I got some predictably angry mail at my earlier statement that the Marines who provoked the current round of fighting in Najaf, apparently all on their own and without orders from Washington, were behaving like ignoramuses. Someone attempted to argue to me that the Marines were protecting me. Protecting me? The ones in Najaf are behaving in ways that are very likely to get us all blown up. The US officials who encouraged the Mujahidin against the Soviets were also trying to protect us, and they ended up inadvertently creating the Taliban and al-Qaeda. Such protection, I don't need.

Radical Islamist terrorism is a form of vigilanteism.

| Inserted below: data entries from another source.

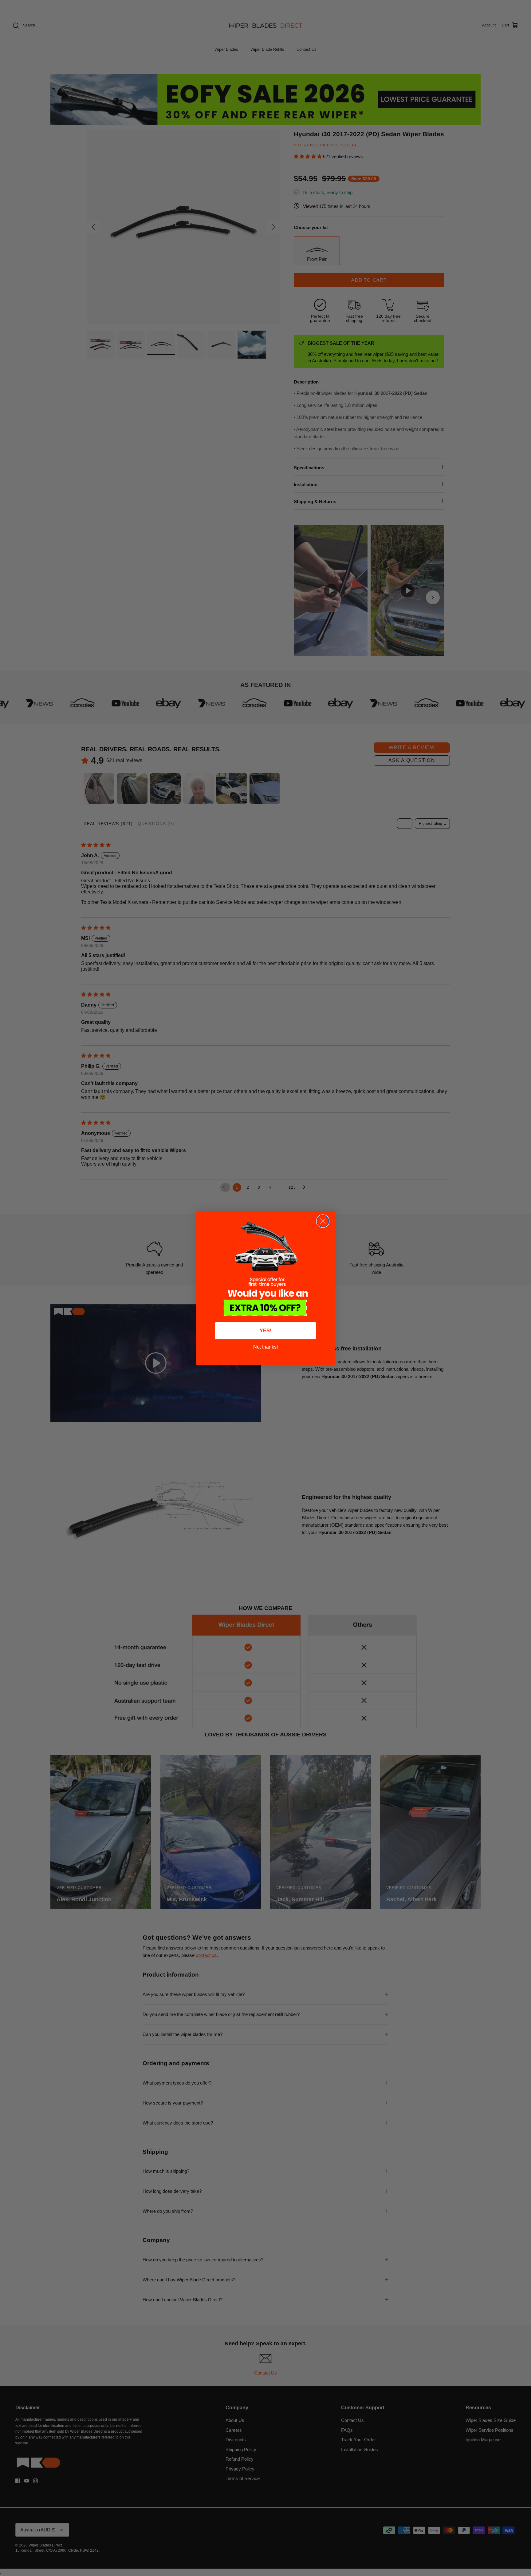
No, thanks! (265, 1347)
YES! (265, 1330)
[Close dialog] (323, 1221)
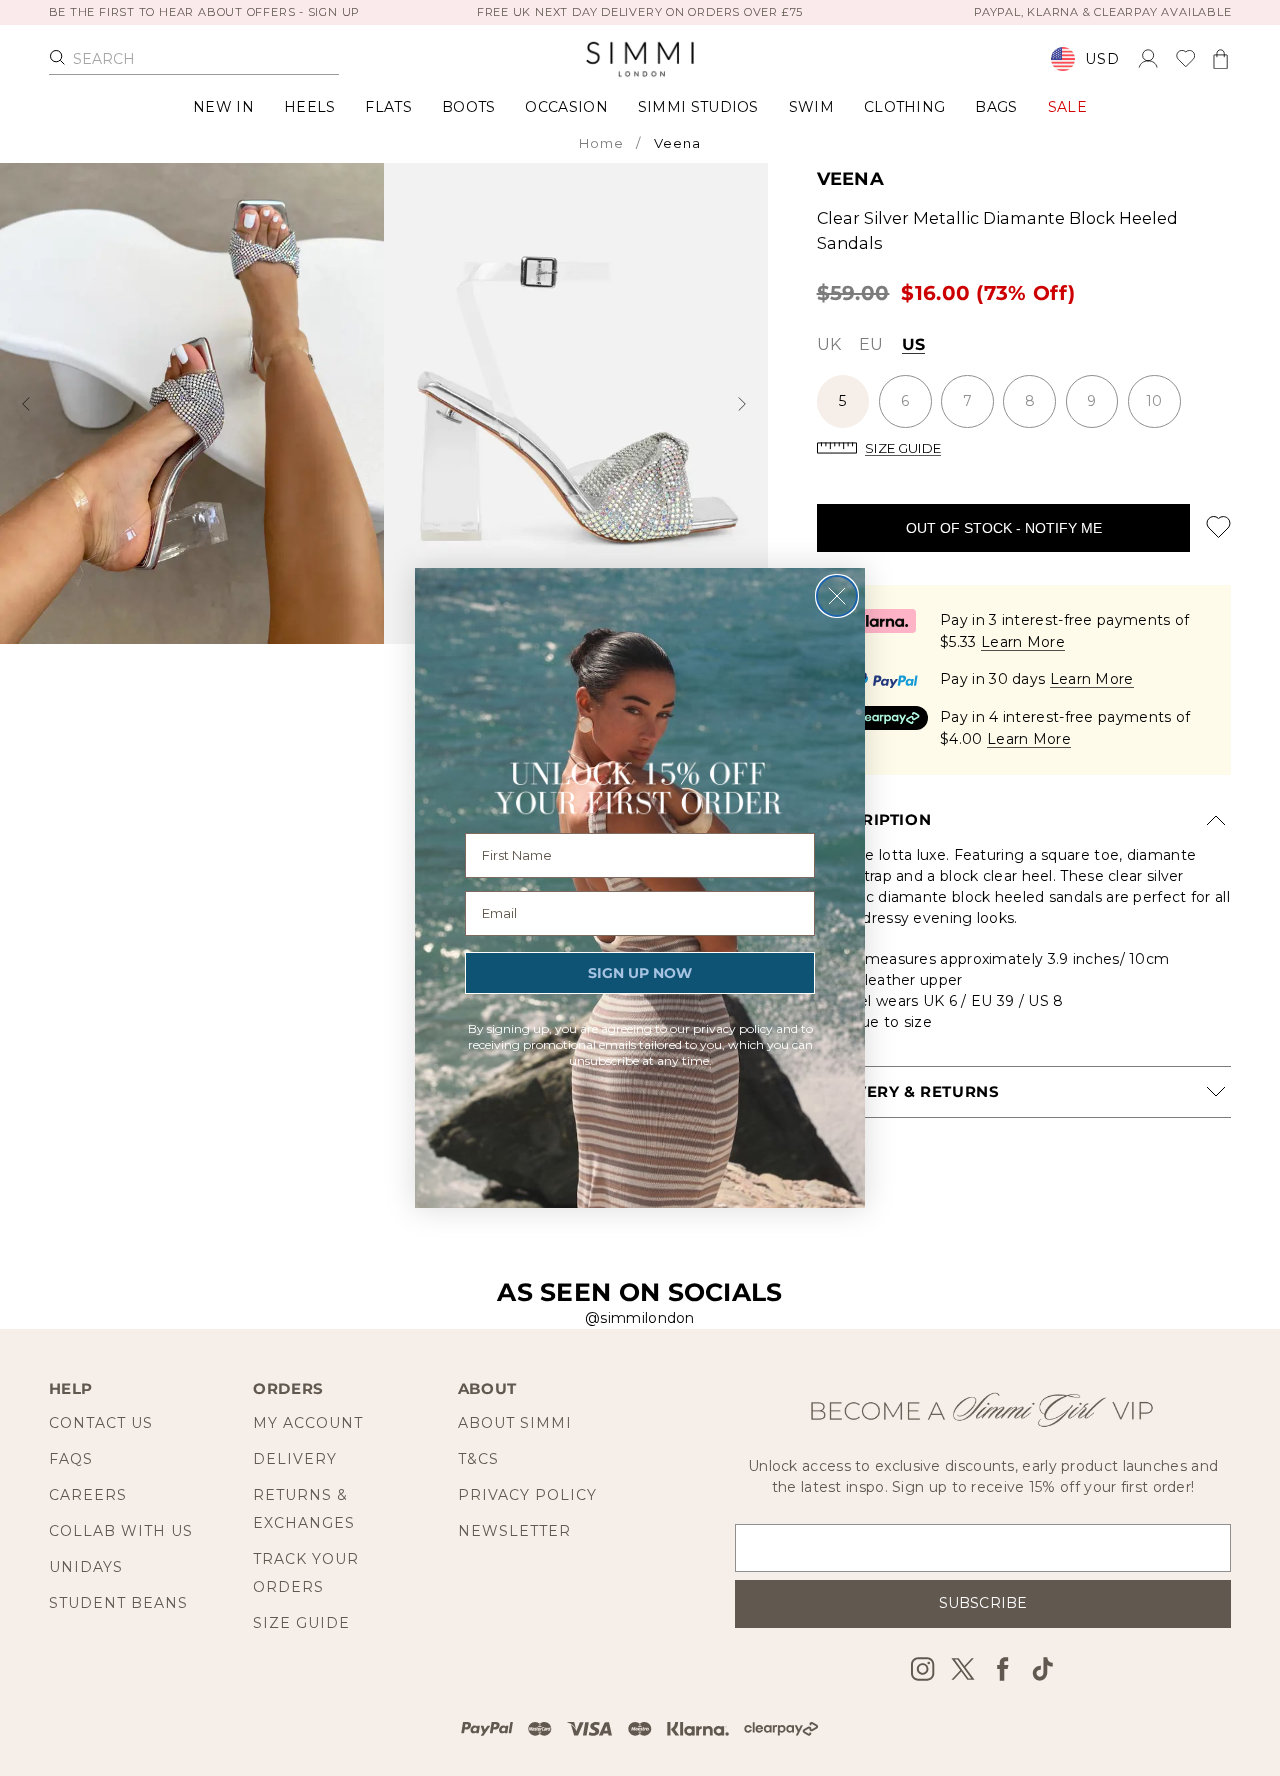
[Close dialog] (837, 596)
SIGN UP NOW (640, 973)
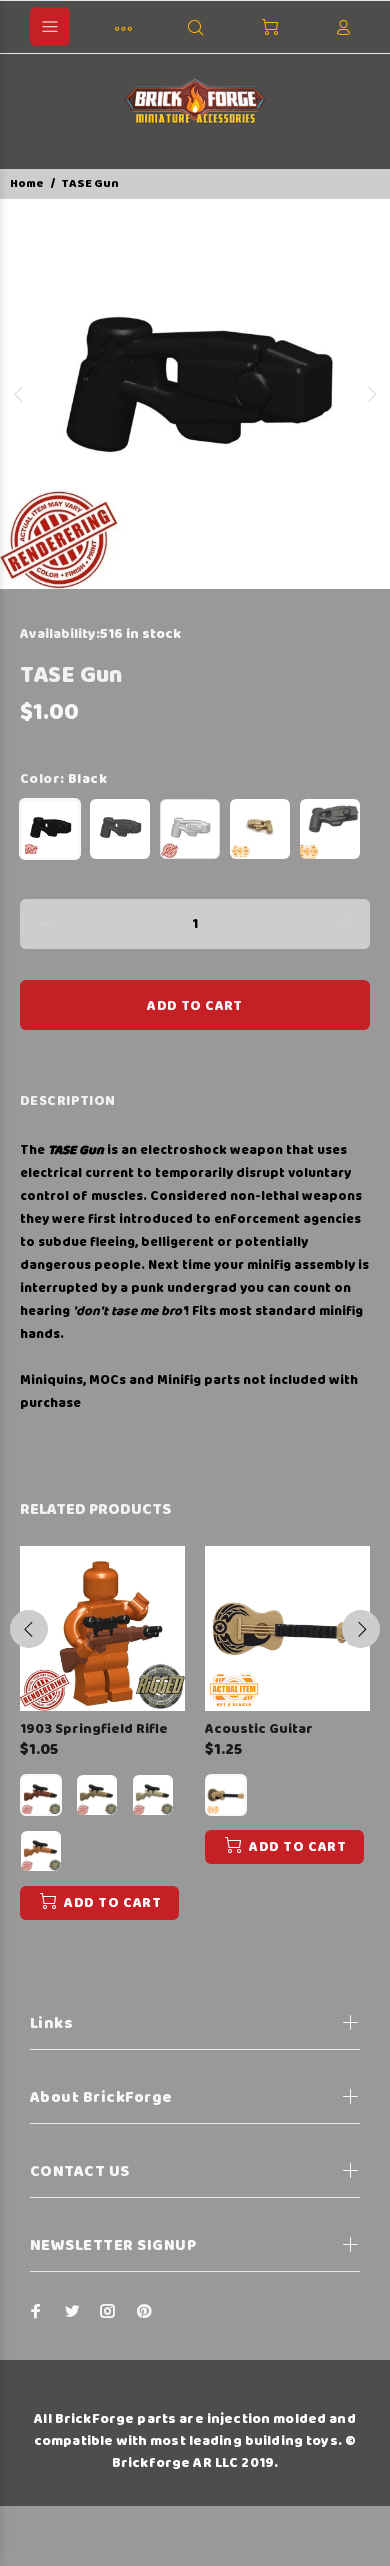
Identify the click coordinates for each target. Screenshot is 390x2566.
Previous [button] (19, 394)
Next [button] (371, 394)
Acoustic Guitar (259, 1729)
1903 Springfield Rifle (94, 1729)
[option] (195, 394)
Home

Angry young Muslim men see their own governments doing nothing about Israeli dispossession of the Palestinians, and bowing to US adventures like Iraq, and they grow disgusted. They have no hope of getting their governments to do anything about what they see as profound injustices. So they form small groups of engineers or other professionals and take matters into their own hands.

That is exactly the kind of phenomenon Gumaa is warning against. He is right about the volcano of anger.